=== Teks Halaman ===

AMANDEMEN UU NO. 10/2009 TENTANG KEPARIWISATAAN BERUJUNG PADA KEKECEWAAN INDUSTRI PARIWISATA TERHADAP DPR DAN KEMENPAR
Tourism for Us – Penetapan Undang-undang tentang Kepariwisataan yang menggantikan Undang-undang No. 10/2009 tentang Kepariwisataan menunjukkan bahwa pemerintah belum sepenuhnya menjadikan sektor pariwisata sebagai program prioritas dalam pembangunan ekonomi indonesia, meskipun sektor ini telah membuktikan kontribusinya yang signifikan dan nyata.
Pelaku industri pariwisata memiliki harapan tinggi terhadap Undang-undang tentang Kepariwisataan yang ditetapkan pada 2 Oktober 2025. Diharapkan, undang-undang baru ini dapat mengatur sektor pariwisata Indonesia dengan lebih baik. Namun, kenyataannya, undang-undang tersebut justru menimbulkan kekhawatiran dan keprihatinan di kalangan pelaku industri. Gabungan Industri Pariwisata Indonesia (GIPI) menyebutnya sebagai sejarah kelam bagi industri pariwisata Indonesia.
Mengapa GIPI memberikan penilaian seperti itu? Hal ini disebabkan oleh penghilangan beberapa poin penting yang diusulkan oleh pelaku industri melalui GIPI. Selain itu, terdapat juga poin-poin penting lainnya yang tetap tidak mengalami perubahan. Poin-poin tersebut dianggap sebagai kebutuhan untuk mengatur industri pariwisata Indonesia yang terus berkembang pesat. Beberapa poin penting tersebut antara lain:
Pertama, tidak pernah ada pembahasan mengenai penghapusan Bab XI tentang GIPI dalam berbagai draf Rancangan Undang-undang (RUU) Kepariwisataan. Sebelumnya, GIPI telah tercantum dalam Undang-undang No. 10/2009 tentang Kepariwisataan.
Dalam keterangan tertulis, GIPI menjelaskan bahwa dalam Rapat Dengar Pendapat antara DPR dan pelaku industri pariwisata pada periode persidangan tahun 2025, GIPI mengusulkan untuk mengubah nama Gabungan Industri Pariwisata Indonesia menjadi Gabungan Asosiasi Pariwisata Indonesia. GIPI didirikan pada tahun 2012 sebagai induk dari berbagai organisasi pariwisata yang ada di Indonesia sesuai dengan amanat undang-undang.

=== Daftar Catatan ===

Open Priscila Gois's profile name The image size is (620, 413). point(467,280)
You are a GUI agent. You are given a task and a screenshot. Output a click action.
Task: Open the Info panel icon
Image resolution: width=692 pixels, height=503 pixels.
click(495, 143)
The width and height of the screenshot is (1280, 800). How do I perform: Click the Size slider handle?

===
=== Daftar Catatan ===

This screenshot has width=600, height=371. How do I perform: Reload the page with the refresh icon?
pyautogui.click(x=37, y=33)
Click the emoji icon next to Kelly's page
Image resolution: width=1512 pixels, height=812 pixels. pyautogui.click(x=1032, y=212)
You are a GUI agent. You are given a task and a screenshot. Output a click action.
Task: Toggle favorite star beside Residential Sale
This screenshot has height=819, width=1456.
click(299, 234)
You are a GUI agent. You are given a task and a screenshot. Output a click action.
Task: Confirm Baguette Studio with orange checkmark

===

## Instruksi Singkat A
Menurut teks tentang undang-undang kepariwisataan, kapan Undang-undang tentang Kepariwisataan yang baru ditetapkan?
## Instruksi Singkat B
Ringkaslah paragraf dalam teks tentang undang-undang kepariwisataan yang diawali dengan "Pelaku industri pariwisata memiliki harapan tinggi". Pertahankan fakta-fakta utamanya.
## Instruksi Singkat C
Teruskan teks tentang undang-undang kepariwisataan, dimulai setelah kalimat terakhir yang tercantum.

## Jawaban Tertulis A
Pada 2 Oktober 2025.

## Jawaban Tertulis B
Pelaku industri pariwisata berharap Undang-undang tentang Kepariwisataan yang ditetapkan pada 2 Oktober 2025 dapat mengatur sektor pariwisata Indonesia dengan lebih baik. Kenyataannya, undang-undang itu justru menimbulkan kekhawatiran dan keprihatinan di kalangan pelaku industri. GIPI bahkan menyebutnya sejarah kelam bagi industri pariwisata Indonesia.

## Jawaban Tertulis C
Di dalam Undang-undang No. 10/2009 tentang Kepariwisataan, Bab XI pasal 50 menyebutkan bahwa anggota GIPI terdiri dari pengusaha pariwisata, asosiasi usaha pariwisata, asosiasi profesi, serta asosiasi lain yang terkait langsung pariwisata; mencegah terjadinya persaingan usaha yang tidak sehat di sektor pariwisata, meningkatkan hubungan dan kerja sama antara pengusaha pariwisata Indonesia dengan pengusaha pariwisata luar negeri demi kepentingan pembangunan kepariwisataan, serta menyalurkan aspirasi, menjaga kerukunan, dan kepentingan anggota dalam rangka partisipasi mereka dalam pembangunan sektor kepariwisataan.
Fungsi GIPI adalah sebagai mitra kerja pemerintah dan pemerintah daerah (pemda), serta berfungsi sebagai wadah komunikasi dan konsultasi untuk para anggotanya. Selain itu, GIPI juga mengadakan pusat informasi usaha dan turut berperan dalam menyebarluaskan kebijakan pemerintah di sektor kepariwisataan.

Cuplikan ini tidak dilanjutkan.